The whole Buddhist Path is aimed at releasing us from the neurosis of this pre-conditioning.
Though Bikkhu Bodhi describes actions as being mainly a mental event, we know that our skandhas make up an organic, interactive whole, so the process of volition is much more complex than that.
And this organic whole makes up a conventional "Self" of sorts, which as we know, has no entity of its own, but as the Dhammapada (Chapter XII, verse 160, Buddhist Society version) has it:
"Who else but the self can be master of the self? With self well-controlled, another master is hard to find."
"With self well-controlled"_
means one is with Noble Eight-fold Path
to be in the NEP one has to have Noble Right View
Right View= we know what is good and what is bad
Noble Right View = no more self view (get rid of self-view (skkaya dhitti))
Yes, Mundane Right View is the forerunner of the Path. Our views condition our actions.
Superior Right View is the one that comes at the end of the Path, through internalizing the Four Noble Truths, through study, practice and reflection.
Whoever wishes to take responsibility for the decision to be discharged.
:wave: .
We're not really in charge at all!
What a relief. I can be totally irresponsible and don't have to own up to it because my decisions are made for me.
Or is it that Jesus died for my sins?
Meh, either way!
Dependent origination?
We are much more conditioned and influenced than we are aware of.
How many of you think that iphone is the best?
We are the product of all the conditions. We think we know why we make certain choices,
but it is not as simple as that.
How many of you will eat duck's liver?
I will not touch it with a 10 foot pole.
But the french say it is one of their finest culinary offering.

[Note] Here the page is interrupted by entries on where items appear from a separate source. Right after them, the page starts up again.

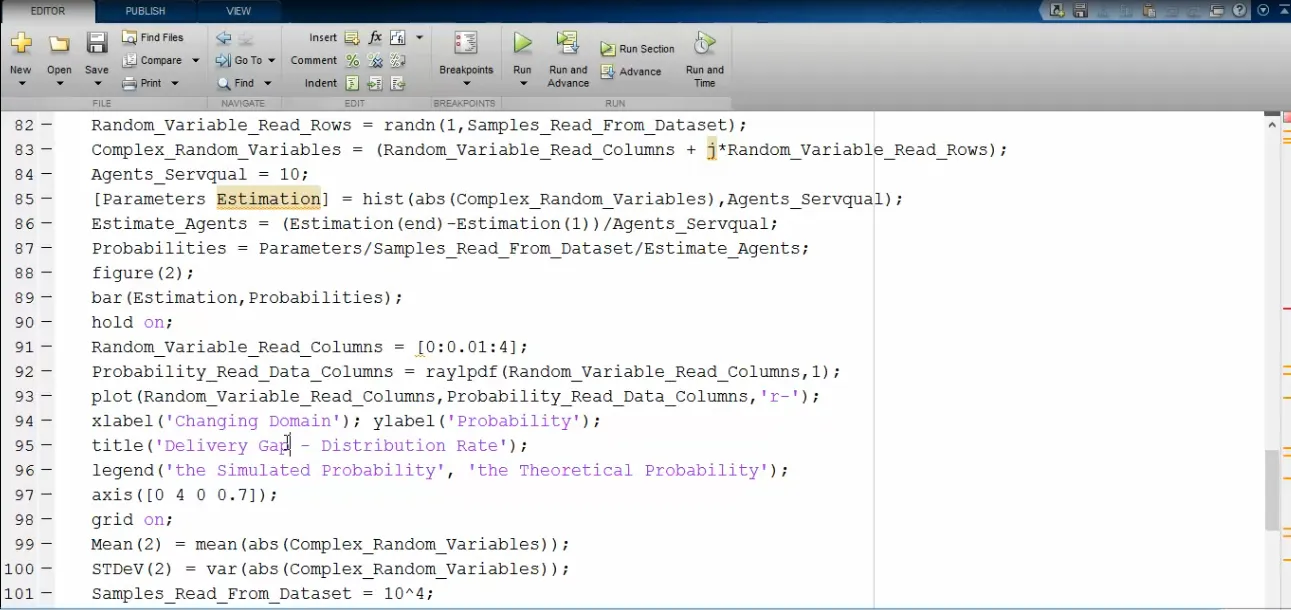Click the Run and Time icon
1291x610 pixels.
[705, 43]
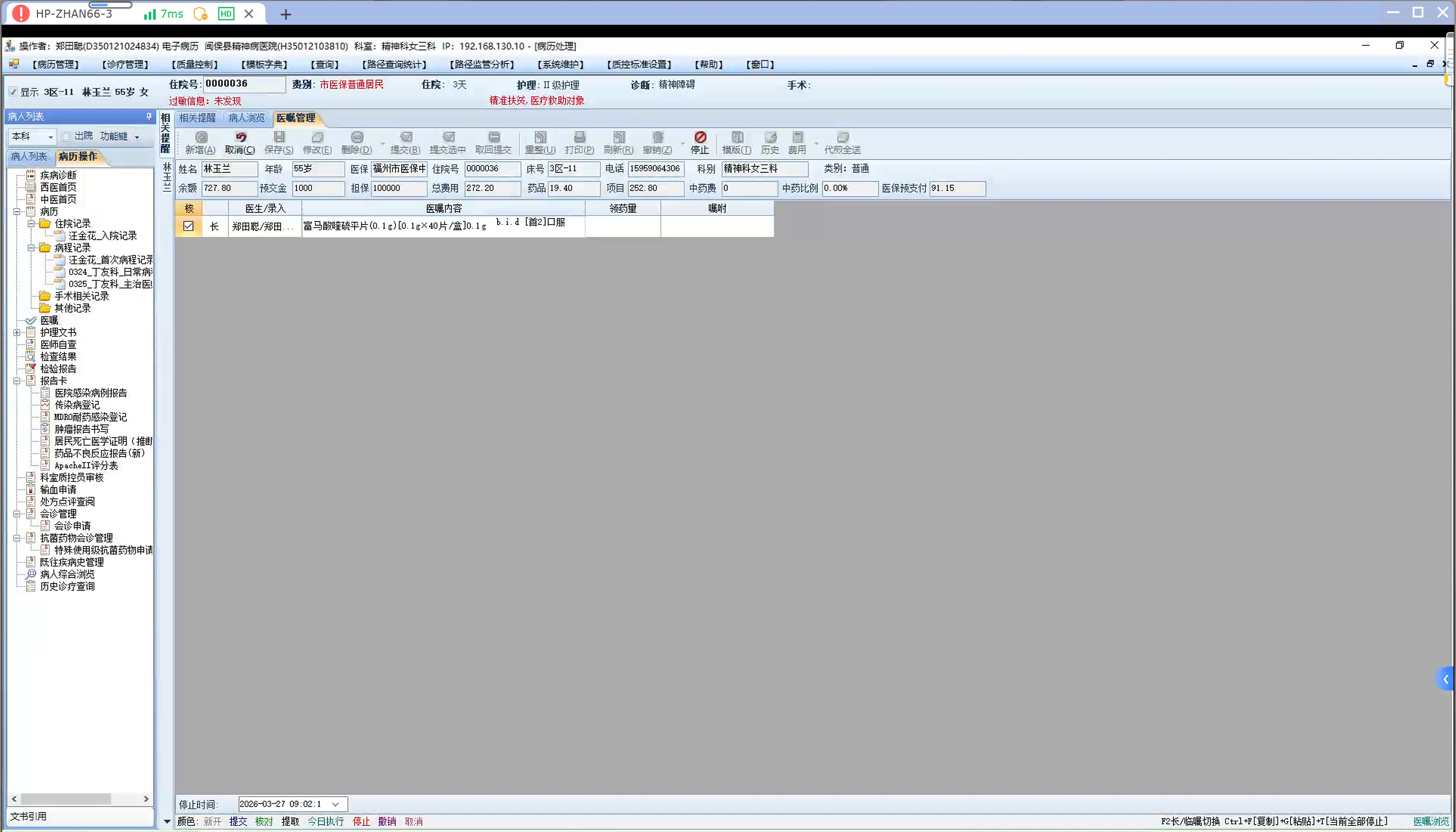Switch to the 病人浏览 tab
Viewport: 1456px width, 832px height.
click(x=246, y=118)
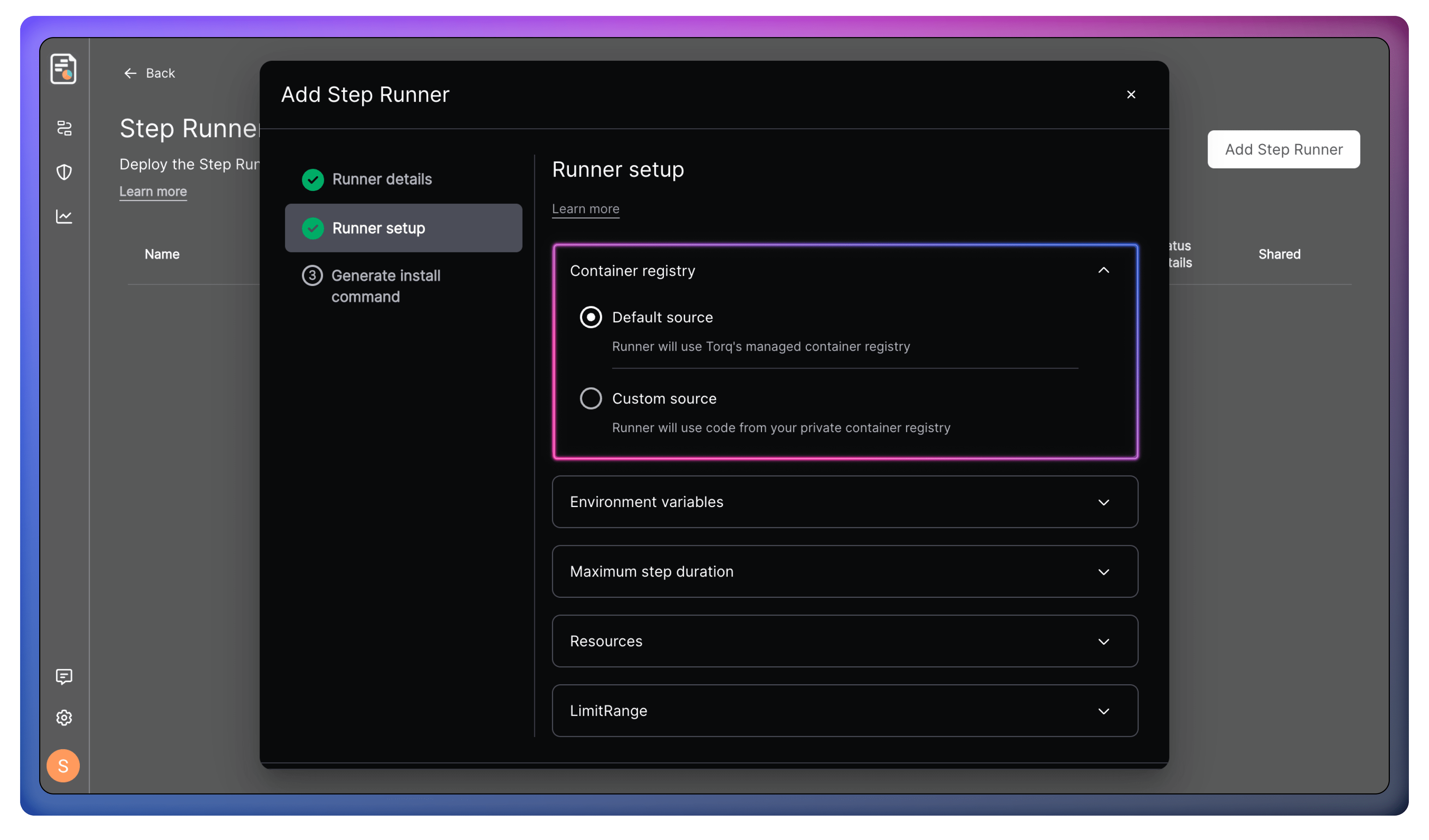Image resolution: width=1429 pixels, height=840 pixels.
Task: Collapse the Container registry section
Action: pyautogui.click(x=1103, y=270)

No, they don't. They are referring to GOOSE liver - Pâté de foie gras - fattened liver pate - which always comes from geese, because duck livers are simply too small.
Other culinary habits others find odd, is eating escargots avec beurre, persil et ail - and of course, a more obnoxious habit is eating Cuisses de Grenouilles - which actually, an enormous amount of French people are actively boycotting and protesting against. The method used to avail people of such a delicacy is barbaric....
Who's making them do that?
Our being influenced by the world should come as no surprise since we are not separate from it. That doesn't really mean our decisions are pre-made as much as we should weigh options mindfully.
@cook99
From the meditative perspective....
In any given moment, that which is in charge is determined by what controls our interactions with phenomena.
goose liver sounds gross to me too but I had it once, my brother encouraged me, with a steak. Taking the bites together it was delicious.
The thing with karma is that it happens from the side of the present and not just the past. At least that is the way in Buddhist conception of karma.
In advaita vedanta Mooji said that there is choiceless awareness but until that realization we are served well by believing in free will.
this is delution (moha) and this is the cause
'you' have to face the bad effect
.
whether 'you' know how Dependent Origination works but do not mindful of 'your' action, speech, and thought or you do not know how Dependent Origination works and talk, do, and think you can not say 'my' decisions are made for me
everything is cause and effect until one reach or be with Nibbana (Nirvana)
so best thing is try to understand Dependent Origination and do good and avoid bad until then
First priority should be given to getting Noble Right View (Arya Samma Dhitti)
@upekka
everything is cause and effect until one reach or be with Nibbana (Nirvana)
Do you realize that this is sounding like you are saying that Nirvana frees one from cause & effect.
Cause and effect actually covers a much larger body than mere intent.